• **Problem details**
Check each line below for "arrow" and say how many have it, with no other words.

(Saved entries)
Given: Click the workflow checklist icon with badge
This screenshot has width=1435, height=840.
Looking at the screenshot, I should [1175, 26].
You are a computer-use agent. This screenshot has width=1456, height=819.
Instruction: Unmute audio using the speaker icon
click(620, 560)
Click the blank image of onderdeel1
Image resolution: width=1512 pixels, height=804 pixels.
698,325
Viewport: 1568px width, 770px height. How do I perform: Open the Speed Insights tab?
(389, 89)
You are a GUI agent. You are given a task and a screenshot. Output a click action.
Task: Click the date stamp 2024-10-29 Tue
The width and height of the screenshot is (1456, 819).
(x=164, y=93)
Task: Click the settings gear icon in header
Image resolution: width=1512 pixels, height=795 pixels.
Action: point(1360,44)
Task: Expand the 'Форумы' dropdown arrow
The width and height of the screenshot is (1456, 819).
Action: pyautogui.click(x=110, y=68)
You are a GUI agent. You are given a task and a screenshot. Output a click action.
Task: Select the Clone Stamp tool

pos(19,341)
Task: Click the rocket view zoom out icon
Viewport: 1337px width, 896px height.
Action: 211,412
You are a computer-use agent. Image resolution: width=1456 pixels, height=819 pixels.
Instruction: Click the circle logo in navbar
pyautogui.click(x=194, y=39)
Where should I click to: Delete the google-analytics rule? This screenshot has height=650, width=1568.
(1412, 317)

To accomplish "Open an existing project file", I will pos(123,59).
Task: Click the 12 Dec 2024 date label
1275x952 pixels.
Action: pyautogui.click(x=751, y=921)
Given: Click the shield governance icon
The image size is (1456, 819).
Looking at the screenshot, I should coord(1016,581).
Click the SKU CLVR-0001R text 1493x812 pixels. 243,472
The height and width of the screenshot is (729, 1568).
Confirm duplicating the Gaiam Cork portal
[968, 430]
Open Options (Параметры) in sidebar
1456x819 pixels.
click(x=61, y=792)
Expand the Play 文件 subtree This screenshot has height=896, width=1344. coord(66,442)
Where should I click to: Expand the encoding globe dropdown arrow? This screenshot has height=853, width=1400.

• **Exercise result**
2